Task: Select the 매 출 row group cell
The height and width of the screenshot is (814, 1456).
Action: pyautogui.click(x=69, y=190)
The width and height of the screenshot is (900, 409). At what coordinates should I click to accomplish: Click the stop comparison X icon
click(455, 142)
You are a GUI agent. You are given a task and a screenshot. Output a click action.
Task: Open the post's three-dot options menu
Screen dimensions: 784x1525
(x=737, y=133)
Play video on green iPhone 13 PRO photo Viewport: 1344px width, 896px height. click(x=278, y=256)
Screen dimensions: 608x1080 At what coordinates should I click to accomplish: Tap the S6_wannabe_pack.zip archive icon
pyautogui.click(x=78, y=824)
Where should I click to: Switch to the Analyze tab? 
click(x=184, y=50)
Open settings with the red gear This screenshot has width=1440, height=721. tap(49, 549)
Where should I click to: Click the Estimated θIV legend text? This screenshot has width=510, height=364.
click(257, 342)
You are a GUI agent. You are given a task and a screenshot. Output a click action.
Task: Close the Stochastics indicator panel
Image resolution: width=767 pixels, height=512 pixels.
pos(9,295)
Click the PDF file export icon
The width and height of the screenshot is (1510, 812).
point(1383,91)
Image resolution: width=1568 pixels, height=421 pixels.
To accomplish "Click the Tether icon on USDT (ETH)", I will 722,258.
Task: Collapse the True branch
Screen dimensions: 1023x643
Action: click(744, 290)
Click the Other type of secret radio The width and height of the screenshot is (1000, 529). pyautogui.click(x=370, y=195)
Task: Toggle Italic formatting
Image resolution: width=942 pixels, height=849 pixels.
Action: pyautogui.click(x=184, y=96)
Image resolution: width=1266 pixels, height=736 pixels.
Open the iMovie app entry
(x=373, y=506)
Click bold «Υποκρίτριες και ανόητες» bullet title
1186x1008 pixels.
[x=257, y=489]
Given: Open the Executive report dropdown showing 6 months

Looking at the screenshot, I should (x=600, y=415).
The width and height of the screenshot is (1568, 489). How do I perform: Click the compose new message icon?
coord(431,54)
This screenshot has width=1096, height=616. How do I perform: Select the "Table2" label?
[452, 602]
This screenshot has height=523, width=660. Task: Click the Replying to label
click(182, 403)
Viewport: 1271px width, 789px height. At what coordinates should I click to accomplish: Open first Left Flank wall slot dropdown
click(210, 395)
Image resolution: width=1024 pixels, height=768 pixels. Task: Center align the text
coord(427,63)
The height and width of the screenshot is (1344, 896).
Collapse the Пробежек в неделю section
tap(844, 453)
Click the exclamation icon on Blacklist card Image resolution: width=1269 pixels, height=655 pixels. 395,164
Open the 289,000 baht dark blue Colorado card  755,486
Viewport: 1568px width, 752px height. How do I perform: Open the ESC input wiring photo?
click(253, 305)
****
WORK INSTRUCTION – Give the listing again in full, and make every line match exactly.

YOUR SOLUTION –
Task: Select the 매 출 row group cell
The height and width of the screenshot is (814, 1456).
Action: pyautogui.click(x=69, y=190)
The width and height of the screenshot is (900, 409). At what coordinates should I click to accomplish: Click the stop comparison X icon
click(455, 142)
You are a GUI agent. You are given a task and a screenshot. Output a click action.
Task: Open the post's three-dot options menu
Screen dimensions: 784x1525
(x=737, y=133)
Play video on green iPhone 13 PRO photo Viewport: 1344px width, 896px height. click(x=278, y=256)
Screen dimensions: 608x1080 At what coordinates should I click to accomplish: Tap the S6_wannabe_pack.zip archive icon
pyautogui.click(x=78, y=824)
Where should I click to: Switch to the Analyze tab? 
click(x=184, y=50)
Open settings with the red gear This screenshot has width=1440, height=721. tap(49, 549)
Where should I click to: Click the Estimated θIV legend text? This screenshot has width=510, height=364.
click(257, 342)
You are a GUI agent. You are given a task and a screenshot. Output a click action.
Task: Close the Stochastics indicator panel
Image resolution: width=767 pixels, height=512 pixels.
pos(9,295)
Click the PDF file export icon
The width and height of the screenshot is (1510, 812).
point(1383,91)
Image resolution: width=1568 pixels, height=421 pixels.
To accomplish "Click the Tether icon on USDT (ETH)", I will 722,258.
Task: Collapse the True branch
Screen dimensions: 1023x643
Action: click(744, 290)
Click the Other type of secret radio The width and height of the screenshot is (1000, 529). pyautogui.click(x=370, y=195)
Task: Toggle Italic formatting
Image resolution: width=942 pixels, height=849 pixels.
Action: pyautogui.click(x=184, y=96)
Image resolution: width=1266 pixels, height=736 pixels.
Open the iMovie app entry
(x=373, y=506)
Click bold «Υποκρίτριες και ανόητες» bullet title
1186x1008 pixels.
[x=257, y=489]
Given: Open the Executive report dropdown showing 6 months

Looking at the screenshot, I should (x=600, y=415).
The width and height of the screenshot is (1568, 489). How do I perform: Click the compose new message icon?
coord(431,54)
This screenshot has width=1096, height=616. How do I perform: Select the "Table2" label?
[452, 602]
This screenshot has height=523, width=660. Task: Click the Replying to label
click(182, 403)
Viewport: 1271px width, 789px height. At what coordinates should I click to accomplish: Open first Left Flank wall slot dropdown
click(210, 395)
Image resolution: width=1024 pixels, height=768 pixels. Task: Center align the text
coord(427,63)
The height and width of the screenshot is (1344, 896).
Collapse the Пробежек в неделю section
tap(844, 453)
Click the exclamation icon on Blacklist card Image resolution: width=1269 pixels, height=655 pixels. 395,164
Open the 289,000 baht dark blue Colorado card  755,486
Viewport: 1568px width, 752px height. How do I perform: Open the ESC input wiring photo?
click(253, 305)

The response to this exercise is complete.